1、状态良好、无污染的细胞（实验结果可靠的前提）

2、4% 多聚甲醛（PFA）固定液（室温处理，避免冷处理细胞，导致细胞皱缩）

3、0.1%-0.5% Triton X-100（透化剂）

4、PBS（磷酸盐缓冲液）及PBST（磷酸盐缓冲液+ Tween-20）

5、封闭液（1%-5% BSA，阻断非特异性结合）

6、一抗（针对目标蛋白的特异性抗体，优先选择单克隆抗体，避免非特异性）

7、荧光标记的二抗（如 Alexa Fluor 488、Alexa Fluor 594等）

8、DAPI 或 Hoechst（细胞核染色剂）

9、抗荧光淬灭封片剂

1、细胞准备

◆ 将细胞接种在含爬片的培养板中，培养至 70% 融合度。（也可用玻璃培养皿进行样品制备；（尽量避免使用塑料培养器皿进行样品制备，而导致成像扭曲、像差和背景杂光，无法获得高分辨率、高清晰度的图像）。

2、清洗及固定（防止目标蛋白在后续步骤中扩散、流失或降解）

◆ 去除培养基，沿器皿侧壁加入PBS润洗细胞2-3次，请勿用PBS直冲细胞，以免造成细胞脱落；

◆ 加入 4% PFA 固定液，室温固定 10-20 分钟；

◆ 固定好的样片用PBS清洗3次，每次5分钟。

3、通透（抗体能够进入细胞内部）

◆ 用 0.1%-0.5% TritonX-100 溶液透化细胞，室温孵育 10 分钟。通透时间通常为5 ~ 20 min‌。（该步骤可选；通透步骤会破坏细胞膜，细胞膜表面抗原不适合选择通透实验）。

◆ 通透后的样本用PBS清洗3次，每次5分钟；

4、封闭（减少一抗/二抗与非特异性抗原位点的结合，减少背景染色）

◆ 加入1%-5% 的 BSA（牛血清白蛋白）溶液，室温孵育 60 分钟；

◆ 封闭结束可直接孵育一抗，无需再用PBS洗涤，目的是维持封闭环境，防止非特异性结合位点重新暴露。

5、一抗孵育（识别目的蛋白）

◆ 弃封闭液，加入含1% BSA的PBS配制的一抗，24孔板每孔可加入200-250ul，室温孵育2h，或4℃保湿过夜孵育；

◆ 孵育结束后，用 PBS 洗涤 3 次，每次 5 分钟。

注：孵育的一抗可以重复利用，收集到干净的离心管，低温避光保存即可。

6、荧光二抗孵育（识别一抗，二抗上带有荧光团用于后续的荧光显微镜观察）

◆ 采用抗体工作液稀释荧光标记的二抗，细胞加入二抗溶液，室温避光孵育1小时；

◆ 孵育后，用PBST(0.1%Tween)清洗样片，清洗3次，每次5分钟；（PBST是使用可以更好的去除未结合的二抗，可以降低背景信号）。

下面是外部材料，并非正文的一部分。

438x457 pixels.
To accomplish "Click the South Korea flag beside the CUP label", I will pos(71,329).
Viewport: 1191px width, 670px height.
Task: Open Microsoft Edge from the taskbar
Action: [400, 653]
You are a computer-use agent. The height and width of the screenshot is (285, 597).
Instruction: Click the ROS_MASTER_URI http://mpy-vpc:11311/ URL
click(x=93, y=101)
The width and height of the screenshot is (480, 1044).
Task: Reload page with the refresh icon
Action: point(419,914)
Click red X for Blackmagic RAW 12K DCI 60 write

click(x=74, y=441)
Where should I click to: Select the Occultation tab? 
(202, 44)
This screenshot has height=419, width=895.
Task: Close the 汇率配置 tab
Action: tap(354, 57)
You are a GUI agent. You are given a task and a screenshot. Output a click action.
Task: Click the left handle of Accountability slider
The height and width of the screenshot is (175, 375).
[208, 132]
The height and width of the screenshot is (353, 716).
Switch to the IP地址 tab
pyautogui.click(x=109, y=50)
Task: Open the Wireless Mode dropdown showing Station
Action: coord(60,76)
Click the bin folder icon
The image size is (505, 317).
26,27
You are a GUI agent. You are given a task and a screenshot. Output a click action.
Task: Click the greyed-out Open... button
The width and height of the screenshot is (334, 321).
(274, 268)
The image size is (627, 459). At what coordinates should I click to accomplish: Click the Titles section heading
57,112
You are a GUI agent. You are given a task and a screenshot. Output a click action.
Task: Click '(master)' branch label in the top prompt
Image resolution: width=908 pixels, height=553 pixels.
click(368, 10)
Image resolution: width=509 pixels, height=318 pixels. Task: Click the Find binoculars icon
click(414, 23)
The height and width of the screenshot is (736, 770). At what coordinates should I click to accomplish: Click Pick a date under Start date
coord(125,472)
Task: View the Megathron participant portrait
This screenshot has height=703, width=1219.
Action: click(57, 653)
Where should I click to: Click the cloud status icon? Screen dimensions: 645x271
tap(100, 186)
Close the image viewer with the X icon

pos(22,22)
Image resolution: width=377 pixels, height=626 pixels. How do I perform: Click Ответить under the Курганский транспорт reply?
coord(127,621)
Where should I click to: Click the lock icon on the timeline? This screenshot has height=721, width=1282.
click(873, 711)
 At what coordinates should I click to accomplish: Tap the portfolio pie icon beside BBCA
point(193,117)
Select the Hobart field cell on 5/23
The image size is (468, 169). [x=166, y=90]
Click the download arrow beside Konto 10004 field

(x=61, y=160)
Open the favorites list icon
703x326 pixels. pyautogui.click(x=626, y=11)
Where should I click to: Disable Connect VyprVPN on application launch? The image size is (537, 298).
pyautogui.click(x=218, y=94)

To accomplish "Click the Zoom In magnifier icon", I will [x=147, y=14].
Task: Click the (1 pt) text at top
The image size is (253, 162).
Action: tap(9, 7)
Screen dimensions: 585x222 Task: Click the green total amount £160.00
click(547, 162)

7、细胞核染色（为目的蛋白做定位参照及反应细胞状态）

◆ 10ml PBS加入1ul DPAI原液，室温孵育 5-10 分钟，避光操作；

◆ 用 PBS 再次洗涤 2-3 次，每次 5 分钟。

8、封片（防止荧光淬灭）

◆ 在载玻片上滴加适量封片剂，采用弯头尖镊将细胞爬片倒扣在载玻片上，使细胞接触到封片剂；

◆ 小心覆盖盖玻片，避免形成气泡；

◆ 封片后，样本可以在避光低温条件下保存，建议尽快进行显微镜观察。

9、荧光显微镜观察（目的蛋白可视化）

◆根据不同的荧光染料，选择不同波段的激发光，DAPI为蓝色，488通道为绿色。

注意事项

◆ 信号弱或无：一抗失效/稀释过度；固定过度（PFA固定时间太长）；通透不足；二抗不匹配（一抗是鼠源，二抗则需要是抗鼠的）。

◆ 背景太高：封闭不充分；一抗浓度过高或非特异性结合；洗涤不彻底；二抗浓度过高；样本干燥等。

◆ 非特异性斑点：固定时产生沉淀；抗体聚集（使用前离心）；细胞状态差，有死细胞。

◆ 定位不对：固定不当导致抗原移位（膜蛋白不需要固定步骤）；错误使用甲醇固定膜蛋白。

◆ 荧光淬灭快：未使用防淬灭封片剂；曝光时间过长；封片时有气泡。